La perdita corticale è associata, a sua volta, al declino cognitivo della schizofrenia.
Inoltre, gli antipsicotici possono essere associati al decadimento cognitivo a causa dei loro effetti anticolinergici. Gli anticolinergici raddoppiano il rischio di demenza nella popolazione generale.
Le due ipotesi si integrano.
Queste due ipotesi non sono esclusive ma possono interagire mediante un modello integrato in cui la funzione cognitiva deficitaria è il punto di partenza di una traiettoria verso la demenza, procedendo mediante la sindrome metabolica verso un disturbo cerebrovascolare.
Gli antipsicotici agiscono su questa via sia indirettamente, attraverso gli effetti sul circuito cardiovascolare, sia direttamente, attraverso il diradamento corticale.
Nessuno studio, tuttavia, ha analizzato questa spiegazione. Inoltre, le ricerche esistenti si sono focalizzate su pazienti reclutati durante il primo episodio psicotico, quando no hanno demenza, o su pazienti che sono stati reclutati quando erano più vecchi, e quindi sono stati esclusi i pazienti che migliorano, che sono morti o che non si hanno più notizie, e che non possono essre confusi con gli effetti collaterali che si manifestano nel corso degli anni.

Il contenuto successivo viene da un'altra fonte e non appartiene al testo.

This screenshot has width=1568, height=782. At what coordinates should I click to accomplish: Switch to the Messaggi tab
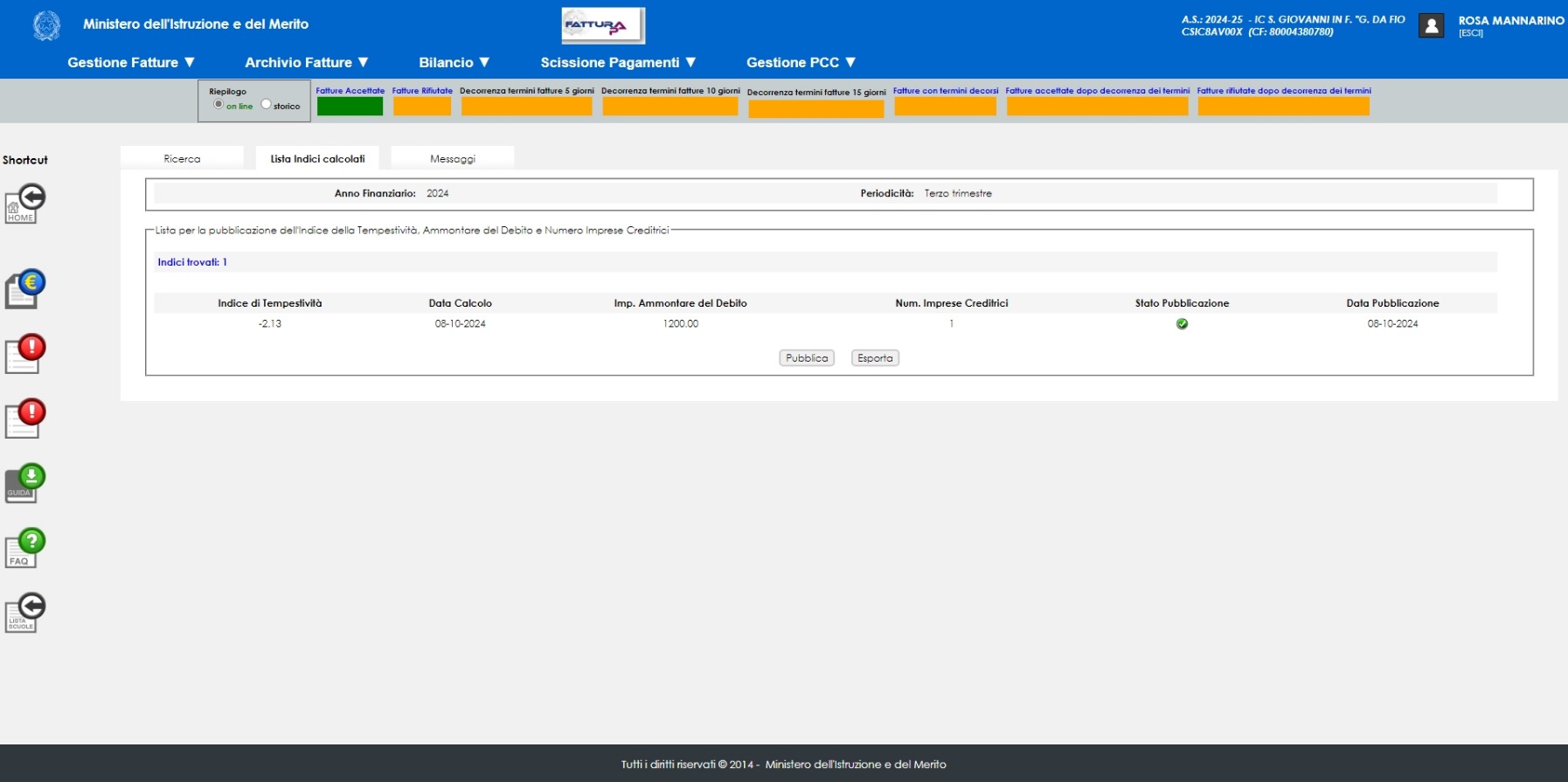coord(452,158)
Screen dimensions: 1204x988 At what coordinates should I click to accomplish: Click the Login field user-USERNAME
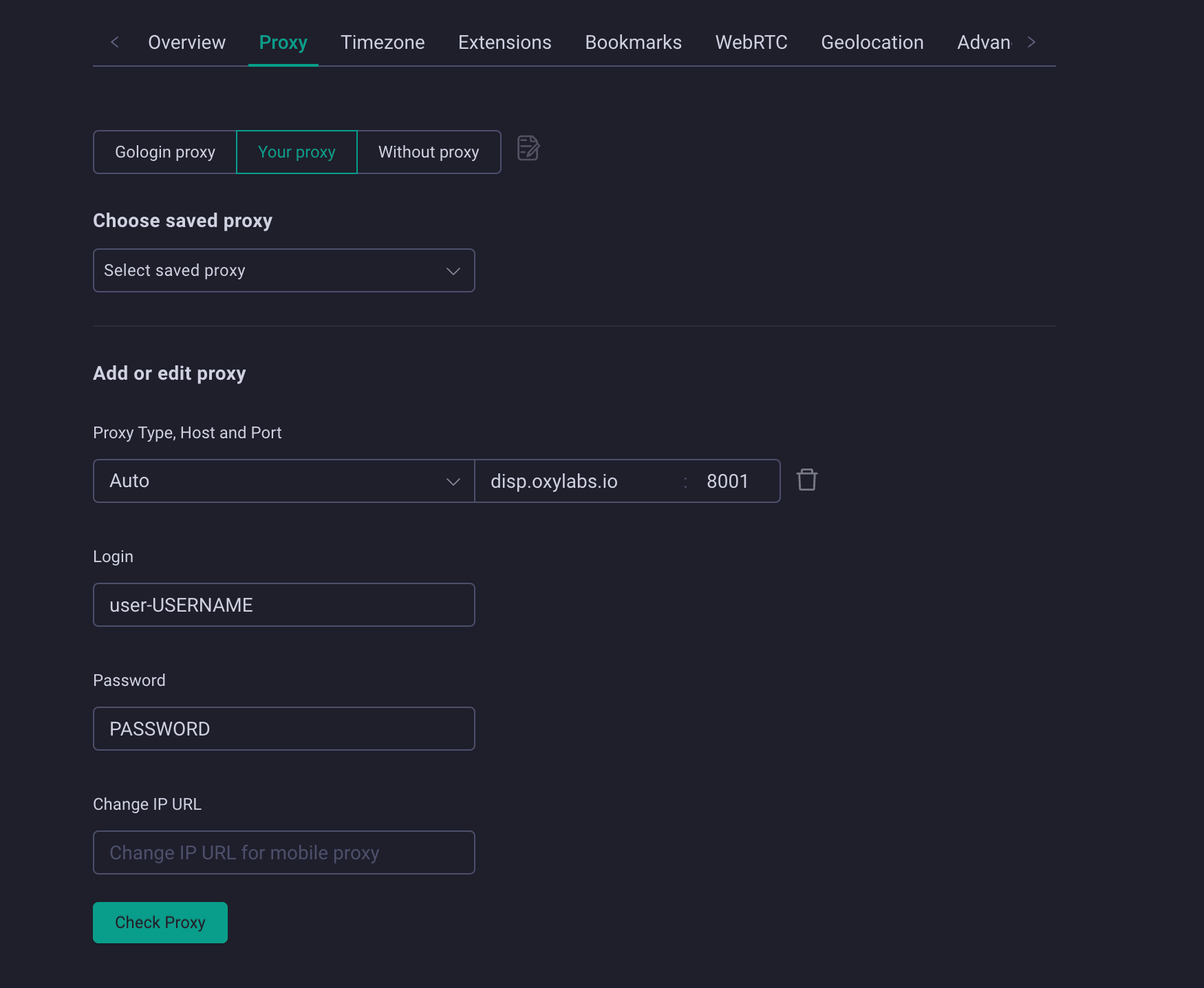(284, 605)
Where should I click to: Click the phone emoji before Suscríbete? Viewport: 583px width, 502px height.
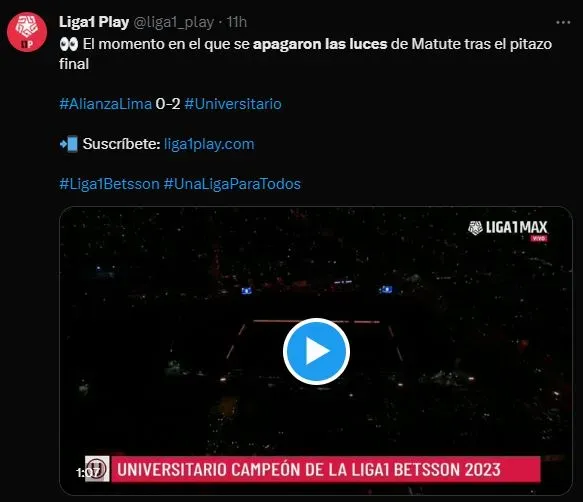click(x=69, y=144)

L’attenzione esclusiva agli studi trasversali sui disturbi psicotici in fase iniziale potrebbe lasciarci mal equipaggiati per aiutare questi pazienti nella tarda età adulta.
Gli studi longitudinali a lungo termine sulle coorti del primo episodio che utilizzano biomarcatori post-mortem, neuroimaging e basati sul sangue saranno fondamentali per comprendere la demenza nei disturbi psicotici.
Le prove attuali indicano che la schizofrenia non è solo un disturbo dello sviluppo neurologico, ma anche neurodegenerativo. La ricerca e una strategia di sanità pubblica per prevenire la demenza prematura nei disturbi psicotici sono assolutamente necessarie.